It took considerable self-restraint not to pounce on The Girl Who Played With Fire the moment it arrived from Amazon, but fortunately I was so busy with novel-revising that I literally had no time to read it - it was a delightful way to pass the flight, and I think that if anything it is even more compulsively readable than The Girl with the Dragon Tattoo.
I think it is more wish-fulfillment than actual similarity, but I strongly identify with the semi-feral female heroine in the model of Lisbeth Salander - the crime-fiction prototype for this sort of character is Carol O'Connell's Mallory, but one also finds a version of the type in Smilla's Sense of Snow, and gentler incarnations in my favorite Peter Dickinson novel (The Lively Dead) and in some of Iain non-M. Banks's female protagonists (Whit, The Business). Bonus link: the Literary Saloon reflects on the quite different titles chosen for the translations of Stieg Larsson into various languages.

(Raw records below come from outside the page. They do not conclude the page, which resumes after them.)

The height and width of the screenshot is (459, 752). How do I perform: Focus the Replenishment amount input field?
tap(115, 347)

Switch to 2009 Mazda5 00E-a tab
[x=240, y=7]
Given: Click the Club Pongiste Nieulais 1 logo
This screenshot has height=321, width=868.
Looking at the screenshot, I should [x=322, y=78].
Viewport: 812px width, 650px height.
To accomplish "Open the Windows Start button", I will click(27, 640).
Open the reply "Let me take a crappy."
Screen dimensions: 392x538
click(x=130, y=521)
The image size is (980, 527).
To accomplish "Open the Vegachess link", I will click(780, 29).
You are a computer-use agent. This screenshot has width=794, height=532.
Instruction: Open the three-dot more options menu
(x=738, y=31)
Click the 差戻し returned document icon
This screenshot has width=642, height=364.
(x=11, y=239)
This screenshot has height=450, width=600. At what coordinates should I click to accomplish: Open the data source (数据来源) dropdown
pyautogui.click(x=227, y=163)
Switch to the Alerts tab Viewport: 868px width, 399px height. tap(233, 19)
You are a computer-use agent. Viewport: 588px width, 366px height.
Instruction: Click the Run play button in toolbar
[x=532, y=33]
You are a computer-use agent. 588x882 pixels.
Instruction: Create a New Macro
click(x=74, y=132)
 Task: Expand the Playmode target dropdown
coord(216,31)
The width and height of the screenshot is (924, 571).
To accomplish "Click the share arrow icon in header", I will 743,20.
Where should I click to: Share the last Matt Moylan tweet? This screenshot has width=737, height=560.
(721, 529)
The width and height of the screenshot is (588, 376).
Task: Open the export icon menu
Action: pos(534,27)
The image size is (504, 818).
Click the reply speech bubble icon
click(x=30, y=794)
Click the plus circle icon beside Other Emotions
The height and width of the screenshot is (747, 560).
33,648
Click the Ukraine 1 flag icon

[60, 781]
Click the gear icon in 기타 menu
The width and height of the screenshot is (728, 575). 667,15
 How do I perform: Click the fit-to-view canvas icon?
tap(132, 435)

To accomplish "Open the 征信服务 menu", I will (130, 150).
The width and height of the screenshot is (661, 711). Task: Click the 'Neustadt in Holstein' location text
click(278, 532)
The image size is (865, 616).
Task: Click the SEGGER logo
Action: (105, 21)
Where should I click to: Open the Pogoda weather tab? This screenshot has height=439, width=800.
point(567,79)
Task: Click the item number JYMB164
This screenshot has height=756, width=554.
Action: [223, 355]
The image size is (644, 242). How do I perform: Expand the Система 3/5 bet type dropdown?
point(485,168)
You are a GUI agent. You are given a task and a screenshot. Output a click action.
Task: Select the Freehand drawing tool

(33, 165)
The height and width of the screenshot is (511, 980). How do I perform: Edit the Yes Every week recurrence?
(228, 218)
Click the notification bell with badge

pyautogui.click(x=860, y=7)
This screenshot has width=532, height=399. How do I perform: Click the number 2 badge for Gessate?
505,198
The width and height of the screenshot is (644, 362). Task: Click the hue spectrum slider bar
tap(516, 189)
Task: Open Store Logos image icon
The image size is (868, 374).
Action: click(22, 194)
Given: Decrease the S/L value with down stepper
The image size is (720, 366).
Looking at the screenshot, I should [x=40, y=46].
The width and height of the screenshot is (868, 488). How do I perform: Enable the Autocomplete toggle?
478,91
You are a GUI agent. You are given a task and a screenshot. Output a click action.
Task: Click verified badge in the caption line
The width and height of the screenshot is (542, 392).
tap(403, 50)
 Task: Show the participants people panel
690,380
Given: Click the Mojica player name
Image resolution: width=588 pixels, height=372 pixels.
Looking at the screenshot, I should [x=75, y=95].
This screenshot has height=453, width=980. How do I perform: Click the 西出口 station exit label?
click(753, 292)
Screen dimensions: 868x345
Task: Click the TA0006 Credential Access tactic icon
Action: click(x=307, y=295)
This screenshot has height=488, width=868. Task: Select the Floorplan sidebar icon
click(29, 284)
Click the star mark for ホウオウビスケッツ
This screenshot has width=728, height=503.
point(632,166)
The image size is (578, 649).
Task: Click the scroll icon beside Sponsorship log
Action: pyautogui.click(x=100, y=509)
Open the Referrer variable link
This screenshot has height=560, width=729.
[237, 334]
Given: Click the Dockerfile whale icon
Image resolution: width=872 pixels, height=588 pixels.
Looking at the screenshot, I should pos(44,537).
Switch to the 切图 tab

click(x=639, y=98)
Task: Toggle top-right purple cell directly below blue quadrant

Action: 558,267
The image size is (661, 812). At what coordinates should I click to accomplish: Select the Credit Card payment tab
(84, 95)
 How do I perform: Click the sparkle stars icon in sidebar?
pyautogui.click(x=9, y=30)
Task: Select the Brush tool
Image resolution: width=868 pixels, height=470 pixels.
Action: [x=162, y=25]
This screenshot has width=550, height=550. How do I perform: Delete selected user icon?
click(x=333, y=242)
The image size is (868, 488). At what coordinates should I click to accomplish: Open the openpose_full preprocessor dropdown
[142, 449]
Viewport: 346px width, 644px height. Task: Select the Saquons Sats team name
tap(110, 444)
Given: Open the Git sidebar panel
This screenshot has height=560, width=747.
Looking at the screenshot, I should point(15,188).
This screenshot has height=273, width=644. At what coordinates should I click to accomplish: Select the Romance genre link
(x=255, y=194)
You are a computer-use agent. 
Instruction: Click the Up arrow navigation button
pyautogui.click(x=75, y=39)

As soon as I read Jo Walton's recommendation at the Tor website for The Dragon Waiting: A Masque of History, I knew I had to get it! I absolutely loved it, and only regret that I cannot offer it to my twelve-year-old self, who as a passionate devotee of historical fiction (Robert Graves, Mary Renault, Anya Seton) and a lover of Richard III (Josephine Tey's The Daughter of Time, Shakespeare) and an obsessive reader of books set in Roman Britain and/or Arthurian spinoffs (Rosemary Sutcliffe, Gillian Bradshaw, Mary Stewart) would have found this an utterly magical read when it was originally published in 1983. The opening sentences still sent a thrill through my heart:
The road the Romans made traversed North Wales a little way inland, between the weather off the Irish Sea and the mountains of Gwynedd and Powys; past the copper and the lead that the travel-hungry Empire craved. The road crossed the Conwy at Caerhun, the Clwyd at Asaph sacred to Esus, and the Roman engineers passed it through the hills, above the shore and below the peaks, never penetrating the spine of the country. Which is not to say that there were no ways in; only that the Romans did not find them.It is a strange and elliptical and wonderful book; the two are not at all alike, but I would compare it to Pamela Dean's Tam Lin in terms of its power simultaneously to call up my childhood self and still enchant my adult one.
And then another treat: Charlie Williams' Stairway to Hell. There is a special place in my heart that will be forever reserved for the exploits of Royston Blake, but this is a very unusual and appealing novel (and could be well paired with Lewis Shiner's Glimpses and George R. R. Martin's The Armageddon Rag on a rock-and-roll fantasy syllabus - if they ever make a sequel to This Is Spinal Tap, let Charlie be the screenwriter, please!).